BRASÍLIA (Reuters) - O Brasil vendeu um recorde de 21,5 bilhões de dólares em títulos do Tesouro dos Estados Unidos (Treasuries) em março, quando enfrentou uma debandada de investidores estrangeiros de seus mercados e um consequente tombo na taxa de câmbio, mostraram dados mais recentes do Tesouro dos EUA.

Excluindo China e Japão, os dez principais detentores de Treasuries venderam esse valor em um mês apenas 12 vezes nos últimos 20 anos.

Em termos percentuais, a redução em março de 7,5% do estoque de Treasuries detidos também só foi igualada em 23 ocasiões pelos principais detentores na última década.

Os títulos do Tesouro dos EUA são considerados o ativo financeiro mais seguro e um dos mercados mais líquidos do mundo. Como resultado, representam uma parcela significativa das reservas cambiais dos países.

A venda de 21,5 bilhões de dólares reduziu o estoque detido pelo Brasil para 264,4 bilhões de dólares. Com isso, o país caiu uma posição no ranking global e agora ocupa o quinto lugar, atrás de Japão, China, Reino Unido e Irlanda.

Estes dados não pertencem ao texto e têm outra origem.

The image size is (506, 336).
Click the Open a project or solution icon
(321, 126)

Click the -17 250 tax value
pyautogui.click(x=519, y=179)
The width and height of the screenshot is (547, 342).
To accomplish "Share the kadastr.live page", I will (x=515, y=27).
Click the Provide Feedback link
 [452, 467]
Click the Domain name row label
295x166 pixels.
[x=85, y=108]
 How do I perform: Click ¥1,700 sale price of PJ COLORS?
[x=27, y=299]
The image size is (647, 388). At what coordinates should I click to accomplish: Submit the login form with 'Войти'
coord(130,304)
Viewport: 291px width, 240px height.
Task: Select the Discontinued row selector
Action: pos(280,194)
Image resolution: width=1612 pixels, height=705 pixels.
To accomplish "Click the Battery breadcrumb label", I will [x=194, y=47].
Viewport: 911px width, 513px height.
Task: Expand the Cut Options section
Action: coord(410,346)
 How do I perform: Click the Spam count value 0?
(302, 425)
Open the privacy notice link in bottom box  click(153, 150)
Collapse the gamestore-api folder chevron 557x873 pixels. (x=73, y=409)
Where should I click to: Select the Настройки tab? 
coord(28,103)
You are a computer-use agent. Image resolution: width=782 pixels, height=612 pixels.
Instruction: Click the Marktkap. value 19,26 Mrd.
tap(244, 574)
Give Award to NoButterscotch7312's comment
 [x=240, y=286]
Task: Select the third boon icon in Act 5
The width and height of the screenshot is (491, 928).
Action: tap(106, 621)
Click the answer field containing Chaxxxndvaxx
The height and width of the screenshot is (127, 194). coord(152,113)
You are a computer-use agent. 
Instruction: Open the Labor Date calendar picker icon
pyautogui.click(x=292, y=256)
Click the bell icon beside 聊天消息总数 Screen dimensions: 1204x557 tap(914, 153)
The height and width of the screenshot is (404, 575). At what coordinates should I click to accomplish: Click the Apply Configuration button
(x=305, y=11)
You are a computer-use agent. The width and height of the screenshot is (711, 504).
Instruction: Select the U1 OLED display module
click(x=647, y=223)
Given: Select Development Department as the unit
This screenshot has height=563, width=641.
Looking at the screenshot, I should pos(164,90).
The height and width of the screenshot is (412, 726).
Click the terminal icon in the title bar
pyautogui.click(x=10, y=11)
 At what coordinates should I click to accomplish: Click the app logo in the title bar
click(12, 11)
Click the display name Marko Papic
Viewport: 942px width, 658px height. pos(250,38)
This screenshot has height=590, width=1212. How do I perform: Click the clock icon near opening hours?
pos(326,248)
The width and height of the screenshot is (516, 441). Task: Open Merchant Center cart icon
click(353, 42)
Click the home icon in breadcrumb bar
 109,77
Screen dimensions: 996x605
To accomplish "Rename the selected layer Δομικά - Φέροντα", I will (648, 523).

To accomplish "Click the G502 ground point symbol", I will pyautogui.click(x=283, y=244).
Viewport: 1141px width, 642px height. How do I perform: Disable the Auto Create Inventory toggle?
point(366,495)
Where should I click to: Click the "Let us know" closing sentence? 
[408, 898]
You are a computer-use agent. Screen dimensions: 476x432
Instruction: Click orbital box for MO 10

A maior parte desse montante é detida pelo Banco Central.

Esse volume de venda de Treasuries compensou uma saída líquida de 22,5 bilhões dos mercados de ações e títulos do Brasil naquele mês, também um recorde, enquanto o real perdeu 13,7% de seu valor nominal ante o dólar --maior queda mensal desde setembro de 2011 e a mais forte para o mês desde pelo menos 2002.

O Brasil está neste ano a caminho de sua maior contração econômica desde o início dos registros em 1900. A queda dos juros a mínima recorde de 3%, uma profunda crise causada pelo coronavírus e uma crescente incerteza política têm levado investidores estrangeiros a uma corrida para deixar o país.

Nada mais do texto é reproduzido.